Reproduce every line of the material, exactly as given.

------------------------------------

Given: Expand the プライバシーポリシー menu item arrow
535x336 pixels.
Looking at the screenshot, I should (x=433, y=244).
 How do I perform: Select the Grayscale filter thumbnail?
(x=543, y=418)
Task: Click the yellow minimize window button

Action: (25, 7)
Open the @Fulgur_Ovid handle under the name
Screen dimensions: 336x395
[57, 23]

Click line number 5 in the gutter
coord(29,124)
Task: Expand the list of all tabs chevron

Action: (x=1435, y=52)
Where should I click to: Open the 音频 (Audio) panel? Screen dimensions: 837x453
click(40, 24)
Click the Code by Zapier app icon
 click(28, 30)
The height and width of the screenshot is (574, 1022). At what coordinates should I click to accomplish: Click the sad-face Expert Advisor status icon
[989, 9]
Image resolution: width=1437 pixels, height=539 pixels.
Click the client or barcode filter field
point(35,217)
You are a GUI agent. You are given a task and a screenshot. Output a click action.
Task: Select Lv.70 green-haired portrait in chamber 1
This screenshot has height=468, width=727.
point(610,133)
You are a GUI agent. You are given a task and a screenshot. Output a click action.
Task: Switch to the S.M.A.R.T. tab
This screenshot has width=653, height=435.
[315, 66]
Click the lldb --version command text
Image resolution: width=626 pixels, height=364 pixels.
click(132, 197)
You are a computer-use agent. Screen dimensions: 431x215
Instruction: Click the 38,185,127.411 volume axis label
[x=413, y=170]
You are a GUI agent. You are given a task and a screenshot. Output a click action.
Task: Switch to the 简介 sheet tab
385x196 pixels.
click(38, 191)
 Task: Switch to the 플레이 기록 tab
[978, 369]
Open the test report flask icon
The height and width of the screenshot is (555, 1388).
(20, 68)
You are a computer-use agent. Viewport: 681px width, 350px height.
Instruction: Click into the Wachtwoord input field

------------------------------------

## Reply to the exercise
Given: Expand the プライバシーポリシー menu item arrow
535x336 pixels.
Looking at the screenshot, I should (x=433, y=244).
 How do I perform: Select the Grayscale filter thumbnail?
(x=543, y=418)
Task: Click the yellow minimize window button

Action: (25, 7)
Open the @Fulgur_Ovid handle under the name
Screen dimensions: 336x395
[57, 23]

Click line number 5 in the gutter
coord(29,124)
Task: Expand the list of all tabs chevron

Action: (x=1435, y=52)
Where should I click to: Open the 音频 (Audio) panel? Screen dimensions: 837x453
click(40, 24)
Click the Code by Zapier app icon
 click(28, 30)
The height and width of the screenshot is (574, 1022). At what coordinates should I click to accomplish: Click the sad-face Expert Advisor status icon
[989, 9]
Image resolution: width=1437 pixels, height=539 pixels.
Click the client or barcode filter field
point(35,217)
You are a GUI agent. You are given a task and a screenshot. Output a click action.
Task: Select Lv.70 green-haired portrait in chamber 1
This screenshot has height=468, width=727.
point(610,133)
You are a GUI agent. You are given a task and a screenshot. Output a click action.
Task: Switch to the S.M.A.R.T. tab
This screenshot has width=653, height=435.
[315, 66]
Click the lldb --version command text
Image resolution: width=626 pixels, height=364 pixels.
click(132, 197)
You are a computer-use agent. Screen dimensions: 431x215
Instruction: Click the 38,185,127.411 volume axis label
[x=413, y=170]
You are a GUI agent. You are given a task and a screenshot. Output a click action.
Task: Switch to the 简介 sheet tab
385x196 pixels.
click(38, 191)
 Task: Switch to the 플레이 기록 tab
[978, 369]
Open the test report flask icon
The height and width of the screenshot is (555, 1388).
(20, 68)
You are a computer-use agent. Viewport: 681px width, 350px height.
Instruction: Click into the Wachtwoord input field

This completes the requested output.